Savings is at the heart of community mobilisation. Savings activities start long before any physical development. By saving together, families learn to trust one another. This trust provides the basis for effective collective action. By setting up effective savings collectives, the community generates valuable social capital through building networks of trust, accountability, and transparency. As the saying goes, “we do not collect money, we collect people”. There are a number of advantages to community-based savings: Firstly, savings draws people together on a regular basis. Secondly, savings build a local resource base and makes communities more resilient against the perils of poverty. Thirdly, this process creates an on-going learning environment.

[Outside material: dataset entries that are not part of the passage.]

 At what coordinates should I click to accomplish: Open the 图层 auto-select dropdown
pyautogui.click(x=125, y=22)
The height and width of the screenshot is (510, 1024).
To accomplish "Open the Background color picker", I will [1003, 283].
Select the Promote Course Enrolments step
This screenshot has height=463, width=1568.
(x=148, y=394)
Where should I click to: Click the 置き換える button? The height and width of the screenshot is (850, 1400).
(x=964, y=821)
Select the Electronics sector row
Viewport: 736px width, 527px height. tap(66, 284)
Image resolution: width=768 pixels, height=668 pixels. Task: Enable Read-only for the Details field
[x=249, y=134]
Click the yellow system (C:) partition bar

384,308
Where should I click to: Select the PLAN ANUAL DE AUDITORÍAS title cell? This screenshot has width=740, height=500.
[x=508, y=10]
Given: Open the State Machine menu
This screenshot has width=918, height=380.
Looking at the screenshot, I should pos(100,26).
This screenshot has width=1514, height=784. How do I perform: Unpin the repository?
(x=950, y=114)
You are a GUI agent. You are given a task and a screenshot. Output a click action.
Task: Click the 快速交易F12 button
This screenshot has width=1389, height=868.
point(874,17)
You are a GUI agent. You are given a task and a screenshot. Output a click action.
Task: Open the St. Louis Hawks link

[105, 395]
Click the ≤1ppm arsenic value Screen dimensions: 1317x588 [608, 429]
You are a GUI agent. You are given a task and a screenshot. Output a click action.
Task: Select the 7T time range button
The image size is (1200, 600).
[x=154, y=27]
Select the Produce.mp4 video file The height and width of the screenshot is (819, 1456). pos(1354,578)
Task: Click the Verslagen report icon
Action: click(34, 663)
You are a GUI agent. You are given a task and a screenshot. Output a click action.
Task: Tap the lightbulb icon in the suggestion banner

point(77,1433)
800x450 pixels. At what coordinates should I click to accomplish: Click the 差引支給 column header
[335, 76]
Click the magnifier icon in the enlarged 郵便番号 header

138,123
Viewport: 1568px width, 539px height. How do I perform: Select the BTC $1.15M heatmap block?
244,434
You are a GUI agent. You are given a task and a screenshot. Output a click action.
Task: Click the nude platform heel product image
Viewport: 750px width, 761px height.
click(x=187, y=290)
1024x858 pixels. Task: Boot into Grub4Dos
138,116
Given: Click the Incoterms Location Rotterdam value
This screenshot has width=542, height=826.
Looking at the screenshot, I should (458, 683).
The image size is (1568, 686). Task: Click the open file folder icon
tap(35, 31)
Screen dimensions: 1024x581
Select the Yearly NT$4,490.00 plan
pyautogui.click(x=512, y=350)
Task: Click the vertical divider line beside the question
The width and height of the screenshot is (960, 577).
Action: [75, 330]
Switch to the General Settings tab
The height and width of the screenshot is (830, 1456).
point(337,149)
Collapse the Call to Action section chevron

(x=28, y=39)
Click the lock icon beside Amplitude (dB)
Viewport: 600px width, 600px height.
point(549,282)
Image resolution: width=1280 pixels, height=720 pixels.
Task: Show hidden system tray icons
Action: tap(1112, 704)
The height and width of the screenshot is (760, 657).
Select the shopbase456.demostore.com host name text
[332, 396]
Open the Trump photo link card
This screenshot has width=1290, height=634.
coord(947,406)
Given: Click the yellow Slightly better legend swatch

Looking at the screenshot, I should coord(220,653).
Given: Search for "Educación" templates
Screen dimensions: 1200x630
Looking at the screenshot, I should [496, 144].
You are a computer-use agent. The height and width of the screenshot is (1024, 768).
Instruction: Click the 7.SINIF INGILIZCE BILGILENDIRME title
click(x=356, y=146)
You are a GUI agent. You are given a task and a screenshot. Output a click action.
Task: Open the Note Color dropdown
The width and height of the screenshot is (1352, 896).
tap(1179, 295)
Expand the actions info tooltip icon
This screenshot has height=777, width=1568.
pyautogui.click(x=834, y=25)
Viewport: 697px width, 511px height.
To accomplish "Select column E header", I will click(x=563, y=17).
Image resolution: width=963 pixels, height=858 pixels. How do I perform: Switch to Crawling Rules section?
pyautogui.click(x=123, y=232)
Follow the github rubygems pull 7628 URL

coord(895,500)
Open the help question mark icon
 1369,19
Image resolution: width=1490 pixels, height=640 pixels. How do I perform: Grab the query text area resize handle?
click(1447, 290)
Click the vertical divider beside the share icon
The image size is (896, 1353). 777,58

When the woman’s savings collective in an area is strong, then the entire federation is strong. The system of savings and loans is designed to maximise the interaction communities have with one another. Despite the universal relevance of savings in building communities and alleviating poverty, the application of savings systems differ between FEDUP and ISN. Where FEDUP constitutes a membership base around savings schemes, ISN mobilises communities around an issue-based agenda for upgrading, which involves community contributions in cases where CUFF funding is accessed. FEDUP has since 1992 organised more than 24,517 savers in 401 active women-led savings groups across 45 towns. FEDUP has been able to secure tenure for more than 25,000 families and has facilitated the creation of grassroots housing associations that have constructed more than 15,000 formal houses. Savings are also a mobilisation strategy of the ISN which is conceptualised as community contributions towards individual and collective upgrading when CUFF funding is accessed. ISN seeks to balance issue-based mobilisation for better services, alternatives to relocations, and tenure security with building local resilient communities through regular savings.

The solidarity, capacity and trust built through savings and loans at settlement level are clearly the great replicators. They also create the basis for an attendant willingness to share and to spread risk. These may be regarded as the two critical ingredients necessary for the innovations needed to take pro-poor development to scale.

Savings are dynamic and non-linear. In some areas, FEDUP groups have pioneered innovative savings collectives. These include savings funds aimed at funeral insurance, stokvels, food coupons, housing maintenance, and savings towards pre-finance loans through uTshani Fund.